Woolwich residents approved four recreational marijuana ordinances Saturday. Kathleen O’Brien / Times Record

WOOLWICH — Woolwich residents voted to join nearby Bath, Brunswick and Bowdoinham in allowing recreational marijuana retail, manufacturing, testing and cultivation facilities during Saturday’s annual town meeting.

During the outdoor meeting, 136 residents voted to allow recreational marijuana retail stores, with 51 people voting against it. The recreational marijuana manufacturing facilities ordinance passed by a 140-46 vote and the recreational marijuana testing facilities ordinance passed 139-49. The recreational marijuana manufacturing establishment ordinance passed 135-58.

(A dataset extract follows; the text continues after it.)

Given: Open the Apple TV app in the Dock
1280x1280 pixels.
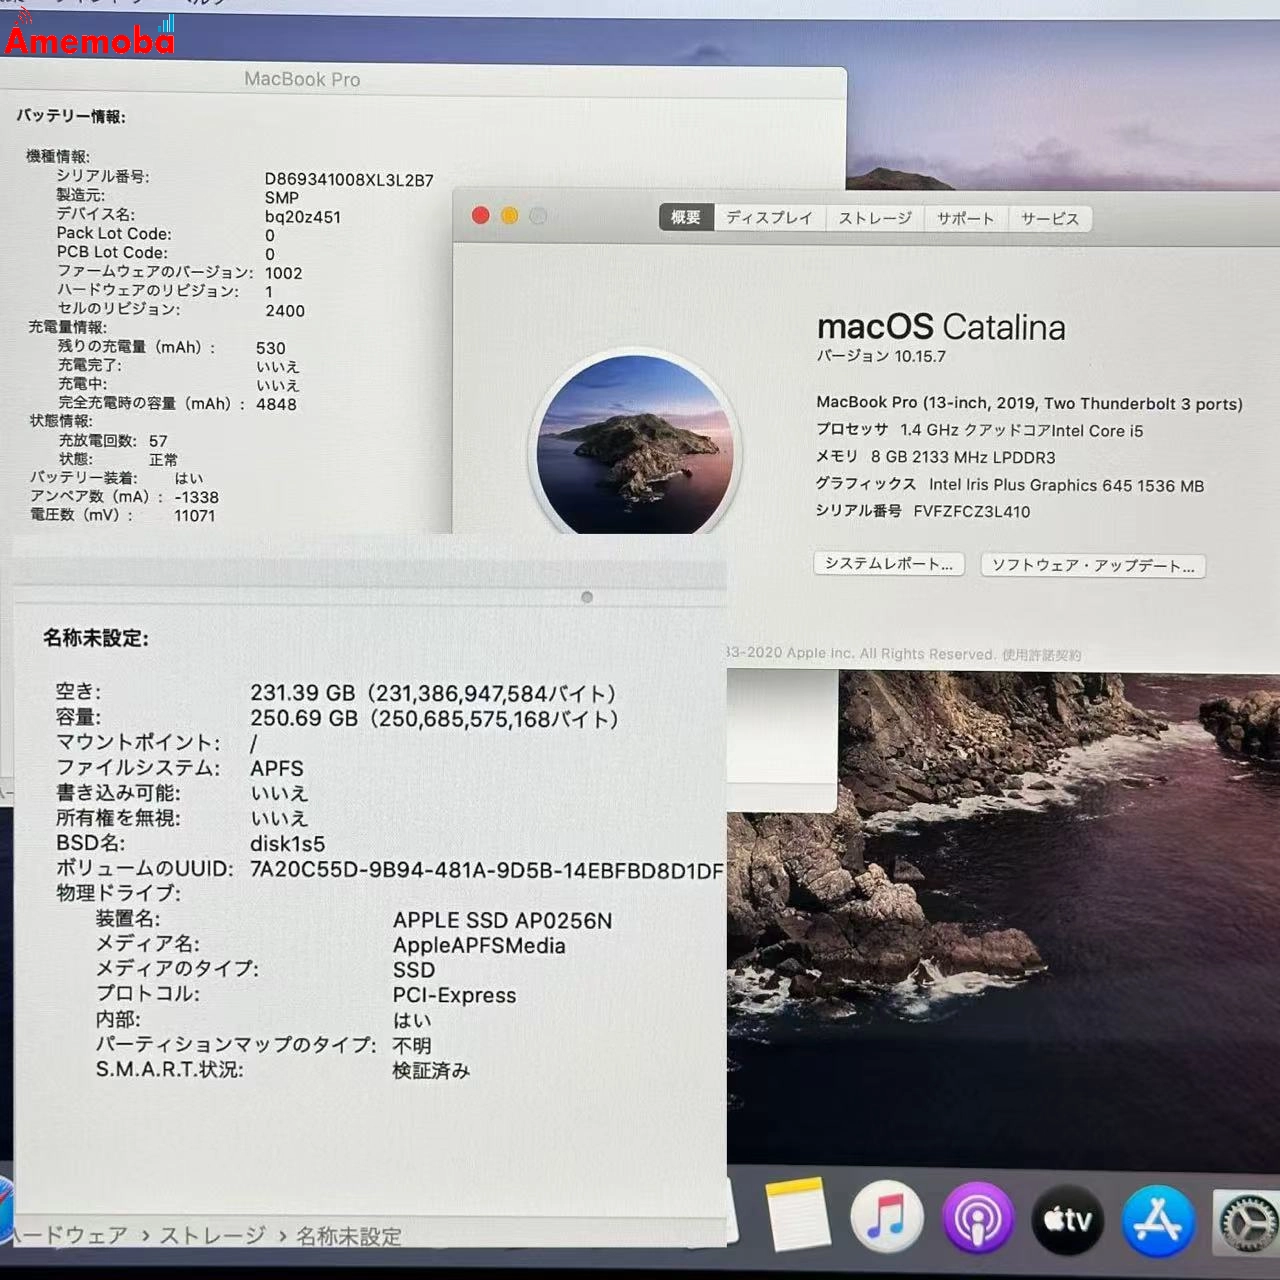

Despite all four ordinances passing with a large majority, some residents opposed opening the town up to potential recreational  marijuana businesses over concerns about increased traffic, crime rate and taxes.

“We already know that a medicinal marijuana shop in Woolwich has been broken into twice, so the expectation of increased crime in real, not some remote possibility,” said resident Hope Lavender. “We don’t need to introduce nonessential businesses to our quiet, peaceful town that will increase crime.”

Cynthia Rugg said she’s worried recreational marijuana stores could create more traffic along Route 1 and cause accidents. Rugg also said anyone who uses recreational marijuana then drives under the influence would endanger others on the road, though some residents countered that argument.

“We’re allowing companies that sell alcohol [on Route 1],” said Sherri Harvey. “Someone can drink and drive and have just as much inability to drive as they do with marijuana.”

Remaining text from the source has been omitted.